RECORDS FOR PROCESSING:
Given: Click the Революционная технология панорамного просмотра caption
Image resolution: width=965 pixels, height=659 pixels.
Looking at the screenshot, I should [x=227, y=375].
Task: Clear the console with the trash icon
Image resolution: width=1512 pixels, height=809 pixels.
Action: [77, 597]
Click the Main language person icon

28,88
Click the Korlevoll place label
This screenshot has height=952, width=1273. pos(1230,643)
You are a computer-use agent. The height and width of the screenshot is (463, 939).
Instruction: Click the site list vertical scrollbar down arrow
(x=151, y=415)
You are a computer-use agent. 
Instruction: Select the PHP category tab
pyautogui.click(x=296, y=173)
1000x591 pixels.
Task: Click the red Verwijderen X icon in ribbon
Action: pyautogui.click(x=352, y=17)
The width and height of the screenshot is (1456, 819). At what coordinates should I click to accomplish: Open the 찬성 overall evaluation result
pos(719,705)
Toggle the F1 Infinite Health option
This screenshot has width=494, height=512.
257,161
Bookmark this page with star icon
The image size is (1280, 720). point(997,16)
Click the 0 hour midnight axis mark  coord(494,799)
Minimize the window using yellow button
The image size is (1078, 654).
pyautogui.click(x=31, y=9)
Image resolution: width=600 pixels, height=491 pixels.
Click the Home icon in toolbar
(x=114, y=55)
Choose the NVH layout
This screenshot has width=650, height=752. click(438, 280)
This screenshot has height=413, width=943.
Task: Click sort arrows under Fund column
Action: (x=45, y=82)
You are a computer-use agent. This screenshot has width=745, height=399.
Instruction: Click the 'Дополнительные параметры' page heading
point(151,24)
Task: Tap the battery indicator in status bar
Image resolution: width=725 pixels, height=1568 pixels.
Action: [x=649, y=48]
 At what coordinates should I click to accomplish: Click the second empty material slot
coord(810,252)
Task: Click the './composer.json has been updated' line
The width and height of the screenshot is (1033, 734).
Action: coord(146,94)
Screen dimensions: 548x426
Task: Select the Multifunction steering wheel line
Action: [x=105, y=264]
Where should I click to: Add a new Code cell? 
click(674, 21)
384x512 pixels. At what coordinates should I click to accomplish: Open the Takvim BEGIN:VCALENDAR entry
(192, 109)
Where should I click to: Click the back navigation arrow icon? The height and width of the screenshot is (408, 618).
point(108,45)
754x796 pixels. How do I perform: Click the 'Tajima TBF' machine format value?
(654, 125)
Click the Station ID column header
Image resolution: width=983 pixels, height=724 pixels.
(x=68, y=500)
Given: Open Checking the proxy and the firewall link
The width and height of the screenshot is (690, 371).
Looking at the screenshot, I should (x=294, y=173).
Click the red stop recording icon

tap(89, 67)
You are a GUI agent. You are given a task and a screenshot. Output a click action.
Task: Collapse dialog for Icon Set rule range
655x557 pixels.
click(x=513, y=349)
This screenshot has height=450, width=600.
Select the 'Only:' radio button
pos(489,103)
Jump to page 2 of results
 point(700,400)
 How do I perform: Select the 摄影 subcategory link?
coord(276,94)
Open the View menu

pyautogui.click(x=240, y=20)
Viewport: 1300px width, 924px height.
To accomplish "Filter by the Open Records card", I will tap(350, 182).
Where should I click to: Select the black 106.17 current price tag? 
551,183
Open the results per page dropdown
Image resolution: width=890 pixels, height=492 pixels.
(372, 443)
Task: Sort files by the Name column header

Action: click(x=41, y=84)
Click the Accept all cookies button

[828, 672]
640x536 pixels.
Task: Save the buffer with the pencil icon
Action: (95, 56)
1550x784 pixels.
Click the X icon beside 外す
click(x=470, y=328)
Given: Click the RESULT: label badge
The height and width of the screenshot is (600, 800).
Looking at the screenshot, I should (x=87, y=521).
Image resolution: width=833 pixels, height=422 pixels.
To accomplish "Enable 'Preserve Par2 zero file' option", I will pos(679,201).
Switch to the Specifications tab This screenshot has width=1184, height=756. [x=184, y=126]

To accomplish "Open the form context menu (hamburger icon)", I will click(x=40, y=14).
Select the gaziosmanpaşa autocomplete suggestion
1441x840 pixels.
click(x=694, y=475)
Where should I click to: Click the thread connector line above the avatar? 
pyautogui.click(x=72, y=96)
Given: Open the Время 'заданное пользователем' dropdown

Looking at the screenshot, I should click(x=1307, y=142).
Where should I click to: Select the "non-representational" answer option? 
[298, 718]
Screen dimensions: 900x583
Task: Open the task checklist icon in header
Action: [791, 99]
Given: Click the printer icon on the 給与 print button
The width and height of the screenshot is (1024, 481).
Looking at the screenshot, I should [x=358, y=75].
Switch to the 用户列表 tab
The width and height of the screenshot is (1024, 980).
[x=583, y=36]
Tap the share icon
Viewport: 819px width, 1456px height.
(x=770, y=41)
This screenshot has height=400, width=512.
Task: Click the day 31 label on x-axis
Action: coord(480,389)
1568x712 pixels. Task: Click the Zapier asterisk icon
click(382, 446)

WHAT IS REQUIRED:
Output every line of the listing word for word.

RESULT OF THE EXERCISE:
Given: Click the Революционная технология панорамного просмотра caption
Image resolution: width=965 pixels, height=659 pixels.
Looking at the screenshot, I should [x=227, y=375].
Task: Clear the console with the trash icon
Image resolution: width=1512 pixels, height=809 pixels.
Action: [77, 597]
Click the Main language person icon

28,88
Click the Korlevoll place label
This screenshot has height=952, width=1273. pos(1230,643)
You are a computer-use agent. The height and width of the screenshot is (463, 939).
Instruction: Click the site list vertical scrollbar down arrow
(x=151, y=415)
You are a computer-use agent. 
Instruction: Select the PHP category tab
pyautogui.click(x=296, y=173)
1000x591 pixels.
Task: Click the red Verwijderen X icon in ribbon
Action: pyautogui.click(x=352, y=17)
The width and height of the screenshot is (1456, 819). At what coordinates should I click to accomplish: Open the 찬성 overall evaluation result
pos(719,705)
Toggle the F1 Infinite Health option
This screenshot has width=494, height=512.
257,161
Bookmark this page with star icon
The image size is (1280, 720). point(997,16)
Click the 0 hour midnight axis mark  coord(494,799)
Minimize the window using yellow button
The image size is (1078, 654).
pyautogui.click(x=31, y=9)
Image resolution: width=600 pixels, height=491 pixels.
Click the Home icon in toolbar
(x=114, y=55)
Choose the NVH layout
This screenshot has width=650, height=752. click(438, 280)
This screenshot has height=413, width=943.
Task: Click sort arrows under Fund column
Action: (x=45, y=82)
You are a computer-use agent. This screenshot has width=745, height=399.
Instruction: Click the 'Дополнительные параметры' page heading
point(151,24)
Task: Tap the battery indicator in status bar
Image resolution: width=725 pixels, height=1568 pixels.
Action: [x=649, y=48]
 At what coordinates should I click to accomplish: Click the second empty material slot
coord(810,252)
Task: Click the './composer.json has been updated' line
The width and height of the screenshot is (1033, 734).
Action: coord(146,94)
Screen dimensions: 548x426
Task: Select the Multifunction steering wheel line
Action: [x=105, y=264]
Where should I click to: Add a new Code cell? 
click(674, 21)
384x512 pixels. At what coordinates should I click to accomplish: Open the Takvim BEGIN:VCALENDAR entry
(192, 109)
Where should I click to: Click the back navigation arrow icon? The height and width of the screenshot is (408, 618).
point(108,45)
754x796 pixels. How do I perform: Click the 'Tajima TBF' machine format value?
(654, 125)
Click the Station ID column header
Image resolution: width=983 pixels, height=724 pixels.
(x=68, y=500)
Given: Open Checking the proxy and the firewall link
The width and height of the screenshot is (690, 371).
Looking at the screenshot, I should (x=294, y=173).
Click the red stop recording icon

tap(89, 67)
You are a GUI agent. You are given a task and a screenshot. Output a click action.
Task: Collapse dialog for Icon Set rule range
655x557 pixels.
click(x=513, y=349)
This screenshot has height=450, width=600.
Select the 'Only:' radio button
pos(489,103)
Jump to page 2 of results
 point(700,400)
 How do I perform: Select the 摄影 subcategory link?
coord(276,94)
Open the View menu

pyautogui.click(x=240, y=20)
Viewport: 1300px width, 924px height.
To accomplish "Filter by the Open Records card", I will tap(350, 182).
Where should I click to: Select the black 106.17 current price tag? 
551,183
Open the results per page dropdown
Image resolution: width=890 pixels, height=492 pixels.
(372, 443)
Task: Sort files by the Name column header

Action: click(x=41, y=84)
Click the Accept all cookies button

[828, 672]
640x536 pixels.
Task: Save the buffer with the pencil icon
Action: (95, 56)
1550x784 pixels.
Click the X icon beside 外す
click(x=470, y=328)
Given: Click the RESULT: label badge
The height and width of the screenshot is (600, 800).
Looking at the screenshot, I should (x=87, y=521).
Image resolution: width=833 pixels, height=422 pixels.
To accomplish "Enable 'Preserve Par2 zero file' option", I will pos(679,201).
Switch to the Specifications tab This screenshot has width=1184, height=756. [x=184, y=126]

To accomplish "Open the form context menu (hamburger icon)", I will click(x=40, y=14).
Select the gaziosmanpaşa autocomplete suggestion
1441x840 pixels.
click(x=694, y=475)
Where should I click to: Click the thread connector line above the avatar? 
pyautogui.click(x=72, y=96)
Given: Open the Время 'заданное пользователем' dropdown

Looking at the screenshot, I should click(x=1307, y=142).
Where should I click to: Select the "non-representational" answer option? 
[298, 718]
Screen dimensions: 900x583
Task: Open the task checklist icon in header
Action: [791, 99]
Given: Click the printer icon on the 給与 print button
The width and height of the screenshot is (1024, 481).
Looking at the screenshot, I should [x=358, y=75].
Switch to the 用户列表 tab
The width and height of the screenshot is (1024, 980).
[x=583, y=36]
Tap the share icon
Viewport: 819px width, 1456px height.
(x=770, y=41)
This screenshot has height=400, width=512.
Task: Click the day 31 label on x-axis
Action: coord(480,389)
1568x712 pixels. Task: Click the Zapier asterisk icon
click(382, 446)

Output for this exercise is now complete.